Lott reported that there were no arrests for curfew violation overnight. However, on Sunday the sheriff’s department reported eight arrests tied to violating the curfew.
As for this week’s events, Lott said law enforcement will be able to maintain its response to the flood aftermath as well as handle the expected surge of thousands of people flocking to the State Fairgrounds and to the football games on Saturday.
“There’s going to be more than enough cops,” Lott said.
While law enforcement pointed toward the weekend’s events, the city continued to battle to restore safe drinking water to all of its customers.
On Sunday, the city lifted its boil water advisory for customers located north of Interstate 20, west of Hardscrabble Road, and east of the Broad River, as well as the area along Parkridge Drive between Harbison Boulevard and Lake Murray Boulevard. The advisory also was lifted for customers of the Irmo, Dutch Square, and Saint Andrews areas and those located west of the Broad River in Richland and Lexington counties. In addition, customers located in northeast Columbia in the areas between Percival Road and Hard Scrabble Road, north of Sparkleberry Lane and North Brickyard Road, on Farming Creek Road and customers along Broad River Road down to Geology Road to include the Lost Creek Drive and Chestnut Hills area no longer need to boil their water prior to drinking or cooking.
The decision to lift the advisory was made following an intense flushing of the distribution system. Afterward, bacteriological samples were collected and analyzed. The results indicated that the system’s water is safe to use for drinking and cooking purposes.

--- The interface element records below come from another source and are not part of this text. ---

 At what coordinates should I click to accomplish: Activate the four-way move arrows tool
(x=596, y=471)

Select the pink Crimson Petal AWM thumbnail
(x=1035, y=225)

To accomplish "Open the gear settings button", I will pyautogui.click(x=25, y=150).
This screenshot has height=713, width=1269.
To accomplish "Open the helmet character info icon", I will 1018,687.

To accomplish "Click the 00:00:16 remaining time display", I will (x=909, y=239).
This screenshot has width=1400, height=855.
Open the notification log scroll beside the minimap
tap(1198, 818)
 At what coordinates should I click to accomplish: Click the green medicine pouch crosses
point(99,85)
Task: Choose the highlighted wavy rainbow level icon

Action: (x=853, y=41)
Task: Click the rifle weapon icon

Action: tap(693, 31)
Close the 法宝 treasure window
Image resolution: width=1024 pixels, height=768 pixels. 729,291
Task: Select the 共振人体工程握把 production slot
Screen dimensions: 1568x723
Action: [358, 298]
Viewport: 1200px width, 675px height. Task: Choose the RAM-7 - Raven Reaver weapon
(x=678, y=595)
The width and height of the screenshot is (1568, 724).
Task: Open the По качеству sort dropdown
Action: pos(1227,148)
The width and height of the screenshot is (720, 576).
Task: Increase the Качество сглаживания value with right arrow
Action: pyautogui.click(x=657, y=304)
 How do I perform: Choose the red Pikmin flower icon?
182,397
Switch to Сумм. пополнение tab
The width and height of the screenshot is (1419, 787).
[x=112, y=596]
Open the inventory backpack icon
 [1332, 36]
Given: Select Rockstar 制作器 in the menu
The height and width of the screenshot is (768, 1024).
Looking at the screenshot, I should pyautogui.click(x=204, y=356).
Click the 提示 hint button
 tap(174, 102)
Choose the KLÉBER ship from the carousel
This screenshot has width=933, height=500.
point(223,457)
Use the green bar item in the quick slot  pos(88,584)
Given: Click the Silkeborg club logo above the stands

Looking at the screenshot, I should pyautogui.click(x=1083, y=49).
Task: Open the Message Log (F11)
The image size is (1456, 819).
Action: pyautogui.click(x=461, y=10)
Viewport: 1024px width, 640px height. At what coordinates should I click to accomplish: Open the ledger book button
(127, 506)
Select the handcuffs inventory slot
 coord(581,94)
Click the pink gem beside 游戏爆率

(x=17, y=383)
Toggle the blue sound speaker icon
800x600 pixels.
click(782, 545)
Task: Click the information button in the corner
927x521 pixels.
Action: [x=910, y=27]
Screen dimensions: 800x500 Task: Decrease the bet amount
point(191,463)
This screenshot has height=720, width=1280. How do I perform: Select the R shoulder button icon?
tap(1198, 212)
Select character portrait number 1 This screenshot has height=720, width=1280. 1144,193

Earlier, the city lifted the advisory for customers in the areas of Chapin, Ballentine, and around S.C. 6 who are served by the Lake Murray Water Treatment Plant.
The advisory remains in effect for about 73,000 customers served by the downtown Columbia plant located at Riverfront Park. It draws water from the Columbia Canal.
Work is progressing in rebuilding a dike used to pool water for the plant to draw from, said Assistant City Manager Missy Gentry. However, Gentry did not say when full service would be restored.
Meanwhile, Richland 1 school officials said they’re working toward resuming school later this weekend. Supt. Craig Witherspoon noted that one of the challenges in opening school is developing alternate routes for school bus drivers.
Officials said 29 roads in the city remained closed because of the flood.